Yeah so I’ve been knees-deep in PQ-Semaphore prep work for zkmcu. The plan, short version: replace BN254 Groth16 in the existing Semaphore path with a STARK over Poseidon2-BabyBear so the whole anonymous identity stack ends up post-quantum on a $5 microcontroller. Wich is cool in theory but means I had to actually trust the hash, and I’m not gonna pretend Poseidon2-BabyBear is “just there” when it’s not even in the original Poseidon paper.

So I built a tiny audit crate. ~700 lines of pure-u64 Rust, zero deps for the lib build, Plonky3 as dev-dep only for the diff test. Goal: re-derive everything Plonky3 ships, from scratch, and confirm it matches. Or doesn’t.

Spoiler: mostly matches. With one real finding I would not have spotted by reading the paper.

Why I did this myself

Plonky3 publishes round constants, a V vector for the internal layer, and a “production” Poseidon2 BabyBear. Documentation is “trust us, the params come from the paper”. Cool, but the paper’s reference Table 1 lists (n=31, t=16, d=5) and BabyBear actually needs d=7 (since gcd(5, p-1) = 5 for our prime). So Plonky3’s published R_P=13 for t=16 is NOT a row in the paper’s table. It’s something they computed. I wanted to compute it independently and see.

Same story for the MDS matrix and the V vector. Lot’s of “the paper says” handwaving. Audit means re-deriving, not re-quoting.

What I built

Five modules, ~700 LoC total:

crates/zkmcu-poseidon-audit/
├── round_numbers.rs     port of Horizen's sage param script to Rust
├── mds.rs               brute-force minor enumeration over F_p
├── poly.rs              F_p[x] arithmetic primitives
├── internal_layer.rs    V vector reconstruction from Plonky3 source
├── subspace_trail.rs    Faddeev-LeVerrier + Rabin's irreducibility
└── perm.rs              reference Poseidon2 perm in pure u64

Plus tests/perm_diff.rs which runs both Plonky3’s perm and ours on the same constants and asserts byte-identical output.

40 tests, runs in ~60ms release. All green.

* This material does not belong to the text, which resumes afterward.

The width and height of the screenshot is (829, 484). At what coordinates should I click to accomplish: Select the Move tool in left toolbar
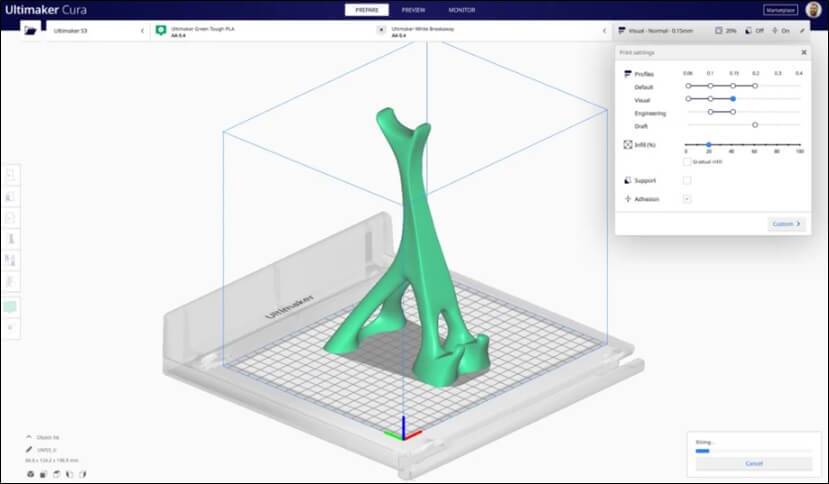pos(11,173)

Finding 1: round counts ARE the bound minima

Paper section 3.2 has the actual formula:

R_P >= ceil(1.075 * ceil(max{
    min(kappa, log2(p))/log2(d) + log_d(t) - 5,
    R_GB
}))

R_GB is a max of four sub-bounds plus a binomial-coefficient check from eprint 2023/537 (the +7.5% margin is the 1.075). I ported the whole brute-force search from vendor/poseidon2/poseidon2_rust_params.sage line-for-line into round_numbers.rs, ran it for our params, got:

Field	t	d	kappa	Our derivation	Plonky3 published	Match
`BabyBear`	16	7	128	R_P=13	13	✓
`BabyBear`	24	7	128	R_P=21	21	✓
`BabyBear`	32	7	128	R_P=30	30	✓
Goldilocks	8	7	128	R_P=22	paper Table 1 → 22	✓

So Plonky3’s BabyBear round counts ARE the cryptanalytic-bound minima. Verified in 150 lines of Rust, no Plonky3 dep needed for the derivation itself.

Finding 2: M_4 IS MDS over BabyBear despite p < 2^31

Paper page 12 says M_4 is MDS for p > 2^31. BabyBear’s prime is 15·2^27 + 1 = 2_013_265_921 which is LESS than 2^31. So the paper’s claim does not directly cover us.

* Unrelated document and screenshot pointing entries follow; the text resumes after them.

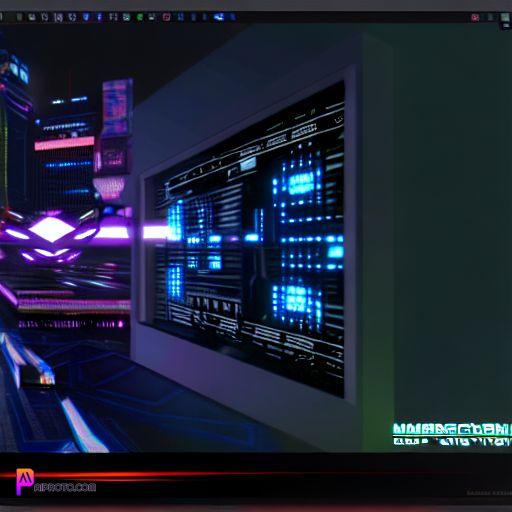Viewport: 512px width, 512px height.
Task: Click the teal square icon beside the grid icon
Action: click(126, 17)
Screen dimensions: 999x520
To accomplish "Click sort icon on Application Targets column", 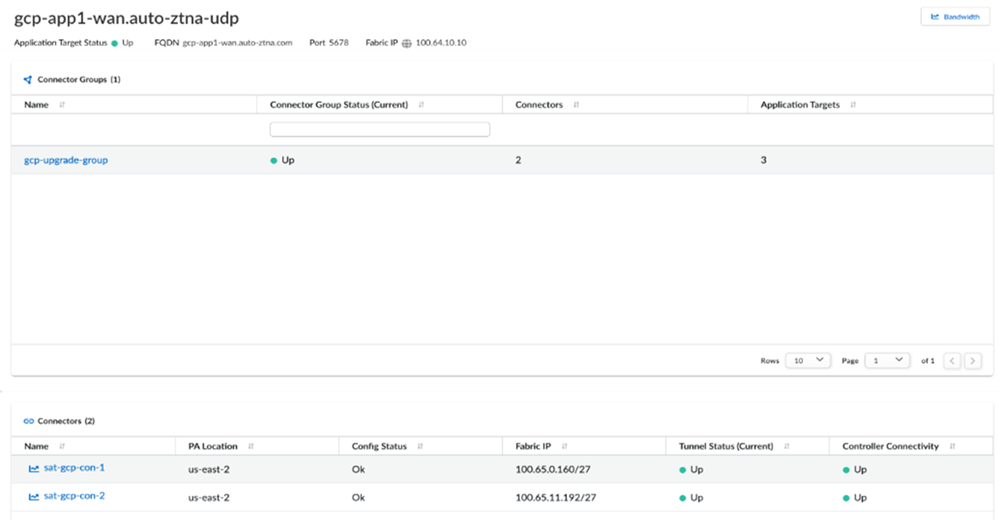I will coord(853,105).
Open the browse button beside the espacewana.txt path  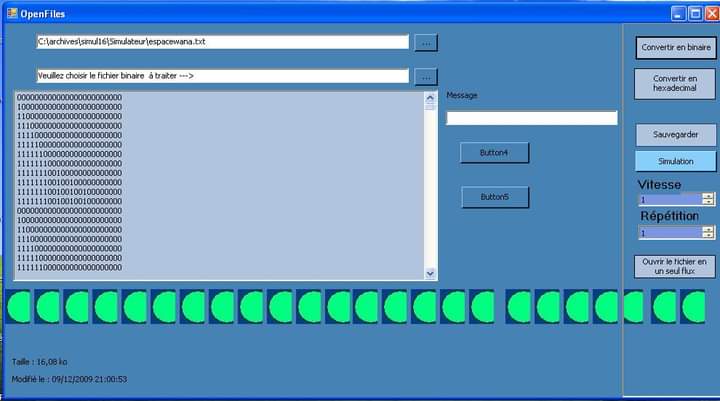coord(425,43)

Plonky3 of course used M_4 anyway. I needed to know which:

a) they verified separately
b) they missed it
c) the paper’s claim is conservative and M_4 happens to be MDS over BabyBear too

I brute-forced all 69 minors of M_4 (16 + 36 + 16 + 1 across k=1,2,3,4) and checked each determinant in F_2_013_265_921. All 69 non-zero. So it’s option (c). Paper claim was conservative.

This is the kind of thing where if I’d just trusted Plonky3 I’d be fine, but only because they got it right. If they’d been wrong it would have been a real bug. Worth checking.

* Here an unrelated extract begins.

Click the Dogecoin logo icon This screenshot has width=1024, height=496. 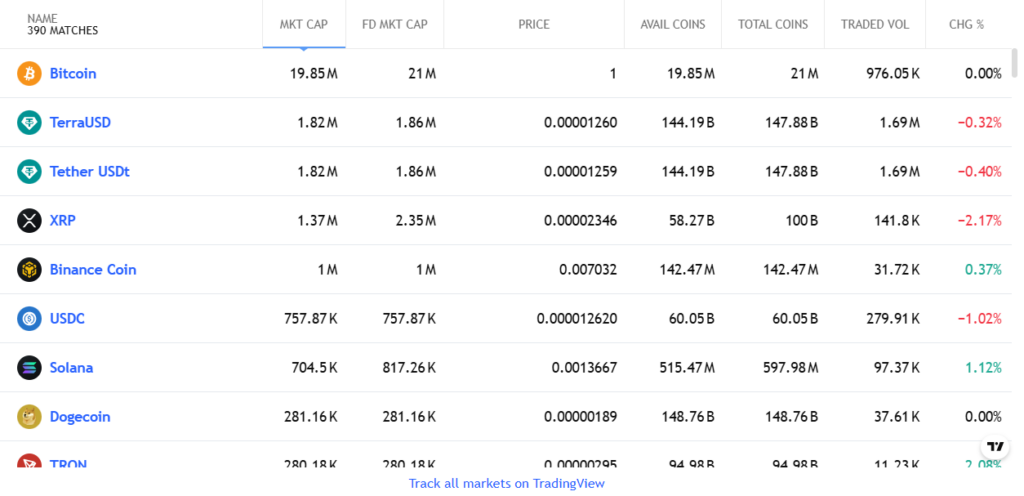click(29, 416)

Finding 3: the V vector reconstructs

Plonky3’s internal-layer V vector for BabyBear t=16:

V = [-2, 1, 2, 1/2, 3, 4, -1/2, -3, -4, 1/2^8, 1/4, 1/8, 1/2^27,
     -1/2^8, -1/16, -1/2^27]

Wich is in their source as a comment, but the actual code does halvings and div_2exp_u64 ops. I reconstructed each element from first principles (modular halving over F_p, repeated for 1/2^k) and confirmed:

2 · V[3] ≡ 1 (V[3] is 1/2)
2^8 · V[9] ≡ 1 (V[9] is 1/2^8)
2^27 · V[12] ≡ 1
The negative entries give ≡ -1
All 6 fractional entries pass

Then M_I = J + diag(V) builds clean. No zero entries on the diagonal (would have been a real finding if any V[i] + 1 ≡ 0, but none are).

Finding 4: subspace-trail condition holds

This is the load-bearing one. Section 5.3 of the paper says:

if the minimal polynomials of M_I, M_I², M_I³, … are irreducible and of maximum degree, no arbitrarily long subspace trail exists

So I needed to compute the minimal poly of M_I^k for k = 1..R_P = 13 and check each is irreducible of degree 16.

Reduction: if char poly of M is irreducible of degree n, then min poly = char poly (since min divides char and char is irreducible), so both irreducible AND max degree. So I just check char polys.

Built it bottom-up:

poly.rs: F_p[x] arithmetic (add, sub, mul, mod, gcd, pow_mod), 250 lines
subspace_trail.rs: matrix ops, char poly via Faddeev-LeVerrier, Rabin’s irreducibility test

For n=16, prime factors of 16 are just {2}, so Rabin checks x^(p^16) ≡ x and gcd(f, x^(p^8) - x) = 1. Whole thing runs in ~50ms release.

Result: for k=1..13, char poly of M_I^k is irreducible over BabyBear. Every single one. Plonky3’s V vector satisfies the paper’s sufficient condition for arbitrary-trail prevention.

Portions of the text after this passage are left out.